Он бросил автомат, скинул ремень с флягой, не спеша снял ботинки и плавной, кошачьей походкой двинулся в сторону заставы…

Глава 4

«Брандмайор» отыскал «генсека» в правительственных охотничьих угодьях — помог Комендант, отдав негласную команду пропустить директора ФСК. Приехал он не в самый добрый час: только что неудачно прошла королевская охота на кабанов. Егеря вместе с «опричниками» выгнали к лабазу стадо из четырех голов, удачно подставили под выстрел, но «генсек» промахнулся с первого раза и не сделал второго выстрела. Снайпер же, засевший в стороне, рассчитывал именно на этот второй выстрел, промедлил определенное время и нажал спуск. Крупная свинья закувыркалась на поляне, остальные пошли врассыпную. Подделка оказалась настолько явной и грубой, что взбесила «генсека», хотя он и не слышал выстрела, — на снайперской винтовке стоял глушитель. Разъяренного охотника спустили на землю, где он устроил разнос «опричнине», после чего, даже не взглянув на добычу, уехал в охотничий домик. Там он сел за стол в зале трофеев, выпил с горя стакан коньяку и, не закусывая, отдуваясь от гнева, притих, ссутулился, и как только хмель достал головы, ощутил приступ тоски. Тосковал в последнее время он часто и лишь по одной причине — начал чувствовать стремительно надвигающуюся старость. Пока одолевал тяжелый путь к власти, пока с упрямостью и дерзостью кабана несся напролом сквозь партийный прагматизм глубоких стариков и старцев в Политбюро, бывал не однажды бит, обруган и опорочен, но всегда чувствовал себя молодо и превосходно, как опытный, живучий вояка. Но достигнув власти и могущества, беспощадно избавившись от всех мыслимых и немыслимых конкурентов и одновременно собрав вокруг себя мощную команду единомышленников, он не успокоился, не утратил дерзкого, вызывающего духа. Тяжелый, нокаутирующий удар пришелся со стороны, откуда в пылу борьбы он никогда не ожидал. Старость была неотвратима, неумолима, как лавовый горячий поток, и эта глухая тоска напоминала ему тяжелый, удушливый сернистый дым. Всякая неудача, связанная с возрастом, всякий промах все ближе и ближе подталкивали его К черте, за которой была лишь геенна огненная…

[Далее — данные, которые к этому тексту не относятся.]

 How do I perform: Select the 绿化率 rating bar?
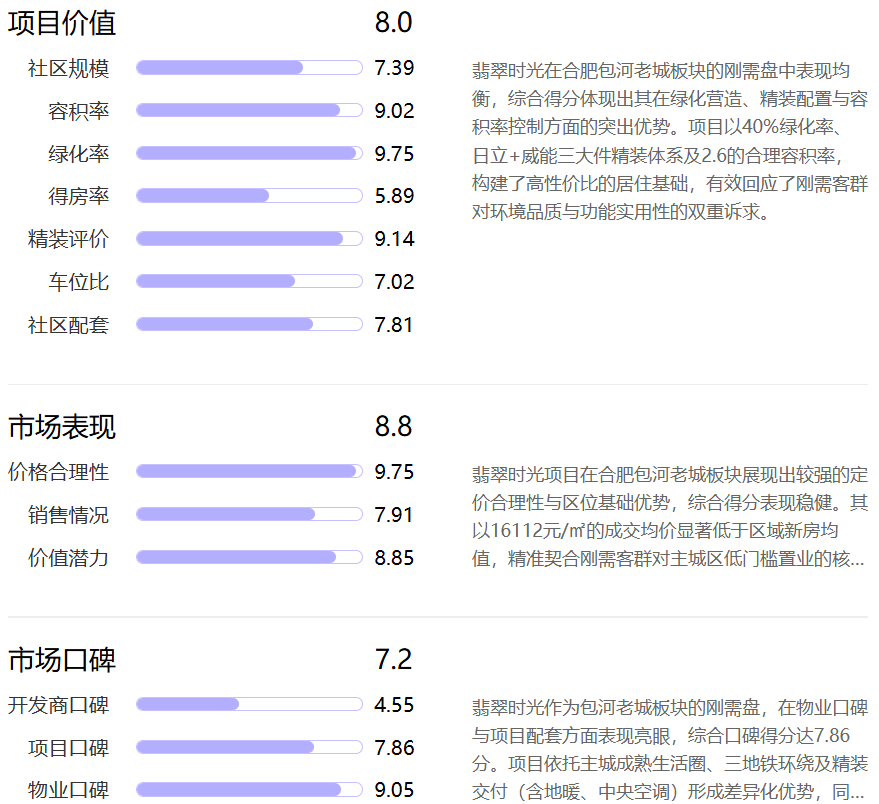point(249,153)
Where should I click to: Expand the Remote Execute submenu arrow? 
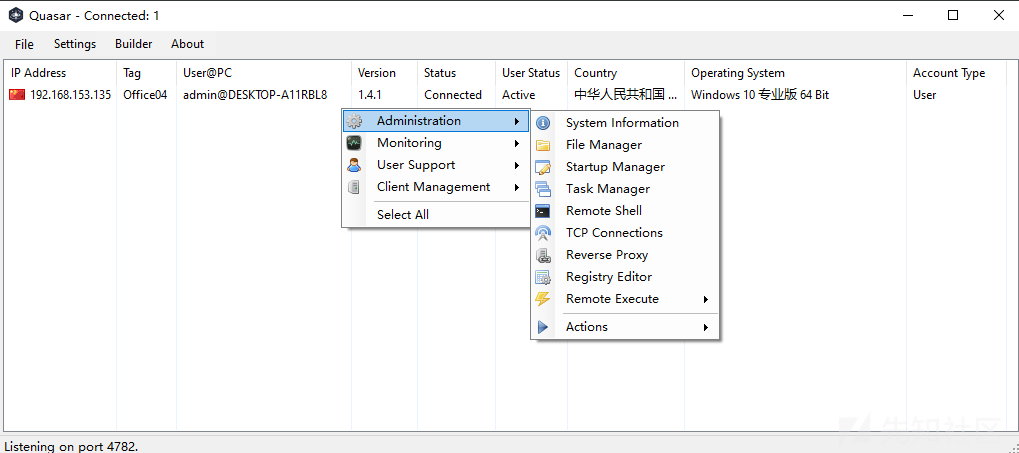(x=706, y=300)

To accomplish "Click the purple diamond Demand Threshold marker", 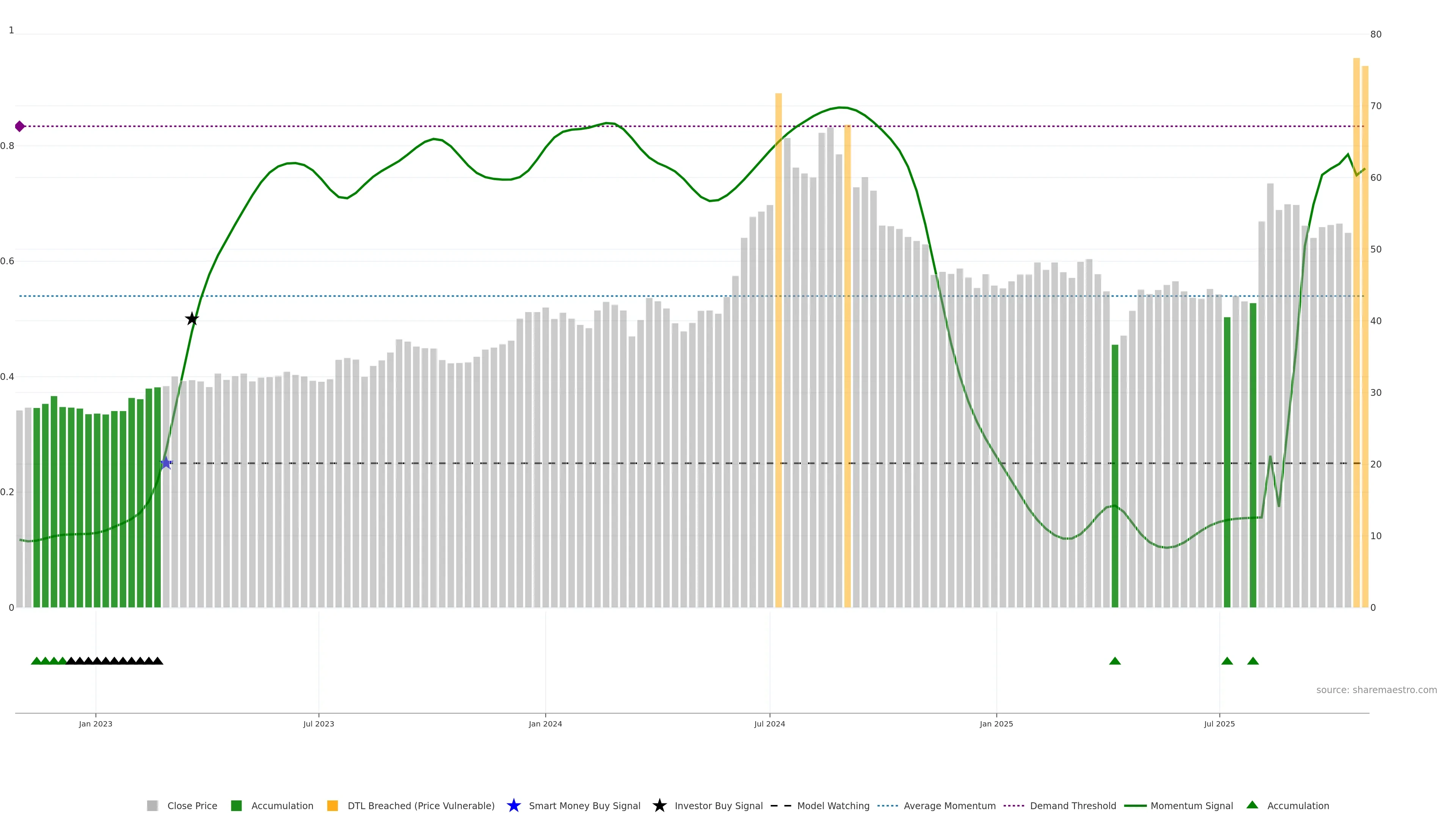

В такие часы он презирал членов своей команды, не хотел никого видеть, поскольку реально осознавал, что его старость заметна, видима «опричниной» и эта свора только ждет мига, когда можно с яростью наброситься на хозяина, порвать на куски, и кто первым вцепится в дряхлеющее горло, тот и примет на себя его с таким трудом одержанную победу и власть. Он ненавидел команду, однако в приступах тоски не хотел думать о ней и распалять себе ослабленное сердце. «Опричнина» казалась ему недостойной даже его случайной, сиюминутной мысли, ибо он чувствовал, как вместе с горькими думами медленно вытягивается из души живительная энергия, а из дряблого тела — последние молодые клетки. «Генсек» часто вспоминал свою мать — рукастую, с грубым, обветренным лицом крестьянку и мысленно, бессловесно, жаловался ей, бесслезно плакался, не ожидая утешения. Но приятнее было думать о детстве, будто в хмель, погружаясь в прошлое. Над землей тогда стояло высокое небо со стерильно-белыми перистыми облаками, и если наплывала из-за горизонта грозовая туча, то уж обязательно была черной, страшной, несущей ураганный ветер.